::: Страница
Глобализация сегодня у нас имеет какую-то негативную окраску. Мне кажется, глобализация должна быть хороша уже потому, что дает возможности приобрести разный опыт и разные связи. Но во всем есть и положительное, и отрицательное. Для меня это в большей степени, конечно, положительное явление.

– Глобализацию сначала все восприняли как гуманистический прогресс, но спустя лет десять люди стали понимать, что они теряют идентичность – и национальную, и историческую, и государственную, и личностную. Все границы стираются. Люди теряют самих себя, потому что «надо быть как все»…

– Я думаю, люди все-таки боятся потерять самих себя. Но то, что вложено в человека, мне кажется, потерять невозможно. И вот почему я говорил, что Россия – та страна, которой хотела бы быть Америка! У нас эти два процесса идут параллельно. То есть сохраняется индивидуальность разных народов, и одновременно есть объединение. Страна называется «Россия», но мы понимаем, что в ней есть совершенно разные люди, разные народы. У нас этот процесс, можно сказать, прошел успешно. А в Европе есть некоторые проблемы, и многие из этих проблем – исторические. Почему до сих пор Англия, Шотландия и Ирландия не могут решить свои вопросы? Потому что они сделали друг другу много плохого, и, естественно, эти раны не зажили. Не говорю, что в России все идеально. Многие знают, что я большой поклонник нашего президента. Больше всего в нем мне нравится постоянный поиск диалога, он всегда ищет способ через общение решить проблему. Мне кажется, это и есть знак успешности России. Поскольку проблемы, которые случились до нас и до наших родителей – это те исторические проблемы, которые, если ты не говоришь о них, сами не уйдут. Надо как-то понять друг друга, поговорить друг с другом, может, даже извиниться, но переворачивать страницу только после того, как ты понял, о чем идет речь. А как делают, когда надо быстро убраться в доме? Прячут пыль под ковер. Так она, конечно, никуда не денется, она там, под ковром. Ее не видно, но она там.

– И ты об этом знаешь.
::::::
::: Исходные данные
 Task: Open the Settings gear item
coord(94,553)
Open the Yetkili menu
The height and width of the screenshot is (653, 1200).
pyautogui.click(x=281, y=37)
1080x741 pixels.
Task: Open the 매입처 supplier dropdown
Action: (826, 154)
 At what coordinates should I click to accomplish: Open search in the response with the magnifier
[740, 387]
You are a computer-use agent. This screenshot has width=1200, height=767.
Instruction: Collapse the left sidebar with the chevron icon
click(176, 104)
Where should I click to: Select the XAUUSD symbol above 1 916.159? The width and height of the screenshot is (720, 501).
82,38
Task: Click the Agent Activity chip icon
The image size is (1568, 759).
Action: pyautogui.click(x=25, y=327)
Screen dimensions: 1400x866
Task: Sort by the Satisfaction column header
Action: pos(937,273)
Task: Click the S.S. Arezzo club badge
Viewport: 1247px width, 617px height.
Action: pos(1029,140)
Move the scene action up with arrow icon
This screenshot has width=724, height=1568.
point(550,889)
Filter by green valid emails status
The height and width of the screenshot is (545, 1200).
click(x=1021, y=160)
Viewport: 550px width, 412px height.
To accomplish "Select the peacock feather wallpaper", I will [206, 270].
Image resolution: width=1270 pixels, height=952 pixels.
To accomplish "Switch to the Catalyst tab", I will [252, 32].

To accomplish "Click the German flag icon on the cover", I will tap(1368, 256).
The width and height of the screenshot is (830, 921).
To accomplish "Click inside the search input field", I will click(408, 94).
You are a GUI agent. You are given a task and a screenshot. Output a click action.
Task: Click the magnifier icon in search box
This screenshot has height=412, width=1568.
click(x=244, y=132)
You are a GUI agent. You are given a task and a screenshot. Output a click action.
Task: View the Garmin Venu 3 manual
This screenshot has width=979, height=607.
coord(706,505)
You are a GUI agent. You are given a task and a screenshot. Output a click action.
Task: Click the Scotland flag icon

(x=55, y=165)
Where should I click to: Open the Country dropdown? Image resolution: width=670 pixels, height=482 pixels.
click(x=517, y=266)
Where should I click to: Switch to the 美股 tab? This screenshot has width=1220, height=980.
::::::
Задание A: Какие страны во фрагменте о глобализации названы теми, кто до сих пор не может решить свои вопросы?
Задание B: Подхватите фрагмент о глобализации и продолжите его после последней реплики.

Ответ A: Англия, Шотландия и Ирландия.

Ответ B:
– И ты знаешь! И если кто обнаружит, возможно, обидится. Мне кажется, до сих пор и в Европе, и в Америке есть такие проблемы. Почти никто не говорит о том, что США сами себе задали задачу: научить весь мир тому, что такое демократия. Но при этом они живут в стране, которую они, скажем так, украли, если смотреть на договоры, подписанные между американскими индейцами и теми людьми, которые пришли на их земли и не были вообще-то американцами – они были англичанами, французами, итальянцами, голландцами, может быть, и русскими... А где индейцы живут сейчас? В резервациях. Мне кажется, это не совсем демократично. Я честно говорю о том, что есть. Эти проблемы так и не были пересмотрены. Возможно, в те времена люди так и действовали, но потом мы же поняли, что это неправильно. И до сих пор я не вижу, что со стороны американского государства сделаны какие-либо шаги, чтобы ситуация была урегулирована. Как-то не сильно мешает им это, видимо, и все продолжается. Я помню, когда я был мальчиком, в 70-х годах, была большая революция. Индейцы начали и дороги блокировать, и митинги устраивать, потому что им было неудобно так жить.

– Америка – иммигрантская страна, по сути. И вы – иммигрант. Наверное, все-таки понимаете изнутри эту психологию: как нужно адаптироваться, какие бывают ошибки…

– Ну да, конечно. Но можно сказать, что все-таки я – этакий VIP-иммигрант, ибо тренд «итальянцы в России» был и до меня. Не я первый, кто создал эту VIP-иммиграцию. Кваренги, Росси, Трезини и так далее.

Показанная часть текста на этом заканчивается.